— Теперь все равно, — с бесстрашным безразличием усталости ответил Порывай.
— Встать! — лязгнул голосом Джохар. — Давай его к яме!
— Ты чё, Джохар?! Лишнее! — пружиной вскочил Балабан, смотря на того останавливающим, неверящим взглядом.
— Чё?! Лишнее?! Положить вас хотел — это лишнее?! Что я с ним должен делать? Обратно в строй его поставить? Пустить гулять на все четыре стороны? Все видели, что он хотел, весь взвод это знает! Сегодня я его прощу, а завтра вы все начнете друг в друга шмалять? Из-за того, что кто-то у кого-то полбанки тушенки украл? Или все по домам разойдетесь, кто устал воевать? Делай, я говорю!

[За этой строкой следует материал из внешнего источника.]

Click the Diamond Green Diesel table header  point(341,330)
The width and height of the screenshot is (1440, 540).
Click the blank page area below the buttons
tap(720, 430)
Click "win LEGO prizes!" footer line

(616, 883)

Артем понимал смысл всех этих слов, но дрожал лишь от холода, от того, что в подвале замерз. Ему как будто и хотелось умереть, избавившись от нестерпимой способности все видеть и все понимать, освободившись от физического чувства своей нечистоты: «Раз нельзя жить иначе, чем вы, то не буду — никак»… и в то же время все происходящее казалось лишь игрой — вроде той, тоже страшной, когда он заснул в боевом охранении, и Джохар проводил по его помертвевшему горлу своим изогнутым, зазубренным ножом.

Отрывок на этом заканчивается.